Tasks to complete
**A.** Rewrite the paragraph of the mining trial excerpt that begins "There was a second trial" as a short bulleted list that keeps its main facts.
**B.** Translate this sentence from the mining trial excerpt into Spanish: "There was a second trial of the same case, and Judge Miller, of the supreme court of the United States, charged the jury “that there is introduced, both by plaintiffs and defendant, evidence tending to prove that the claims of both parties are located on the same vein or lode of mineral-bearing rock in place, the general apex or upper surface of which is about 100 feet wide."

There was a second trial of the same case, and Judge Miller, of the supreme court of the United States, charged the jury “that there is introduced, both by plaintiffs and defendant, evidence tending to prove that the claims of both parties are located on the same vein or lode of mineral-bearing rock in place, the general apex or upper surface of which is about 100 feet wide. If the jury believe this to be true, then I instruct you, as the law of this case, that the plaintiffs having the prior title from the United States to that portion of this lode within the lines of their patent, extended vertically downwards to the earth’s center and the defendants having contested plaintiff’s right to run a patent on the parts of the lode in controversy in the court of the territory, according to the act of Congress on that subject, and failed in that contest, and having accepted and read in evidence a patent for their own claim, which expressly excepts out of its territory claimed the interfering part in plaintiffs’ said patent, the law of the case is for the plaintiffs, and they are entitled to all the mineral found within the side lines of their patent, extended vertically downwards.”

Supplied data

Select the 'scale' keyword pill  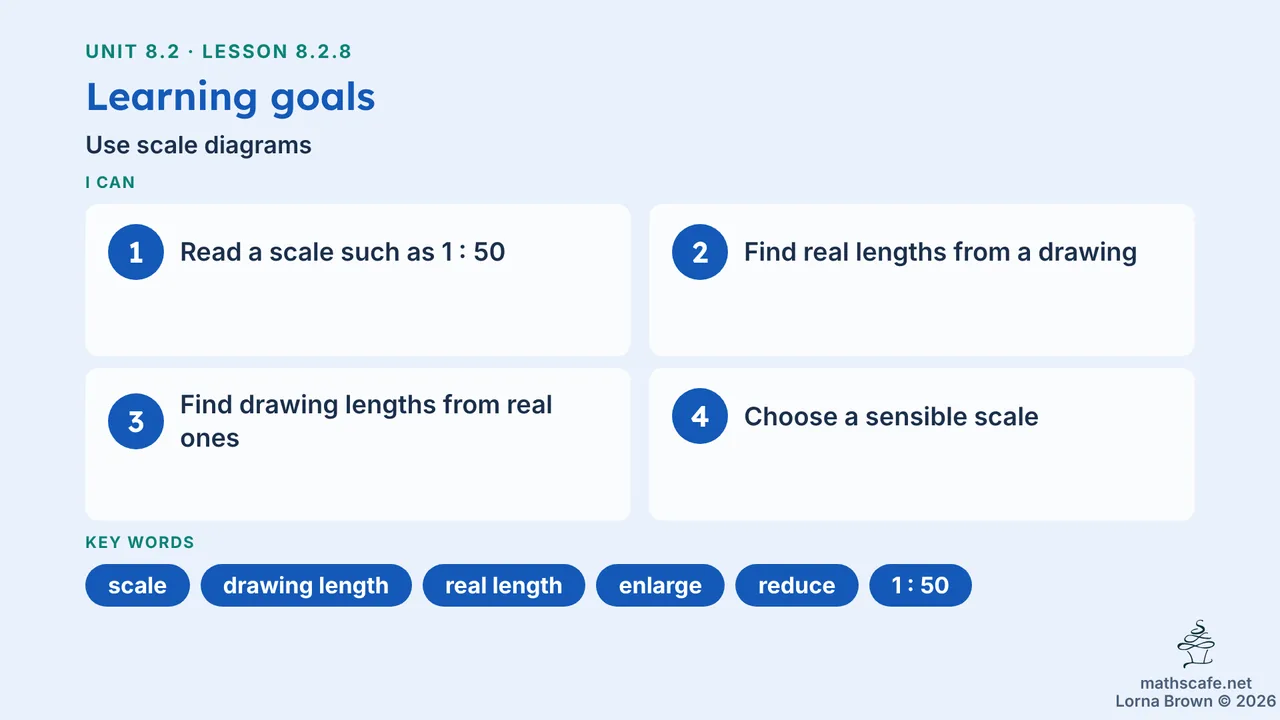[x=138, y=585]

Task results
**A.**
- The same case was tried a second time, and Judge Miller of the U.S. Supreme Court instructed the jury.
- Both sides had introduced evidence tending to show that their claims lay on the same vein or lode of mineral-bearing rock in place, with an apex or upper surface about 100 feet wide.
- If the jury believed this, the law of the case favored the plaintiffs, for these reasons:
  - The plaintiffs held the prior U.S. title to the part of the lode within their patent lines, extended vertically downward to the earth's center.
  - Under the act of Congress, the defendants had contested the plaintiffs' right to a patent on the disputed parts in the territorial court, and they had lost.
  - The defendants had accepted their own patent and read it in evidence, and that patent expressly excepted the part that interfered with the plaintiffs' patent.
- The plaintiffs were therefore entitled to all mineral found within the side lines of their patent, extended vertically downward.

**B.** Hubo un segundo juicio del mismo caso, y el juez Miller, de la Corte Suprema de los Estados Unidos, instruyó al jurado «que se ha presentado, tanto por los demandantes como por el demandado, prueba que tiende a demostrar que las concesiones de ambas partes están ubicadas en la misma veta o filón de roca mineralizada in situ, cuyo ápice general o superficie superior tiene unos 100 pies de ancho.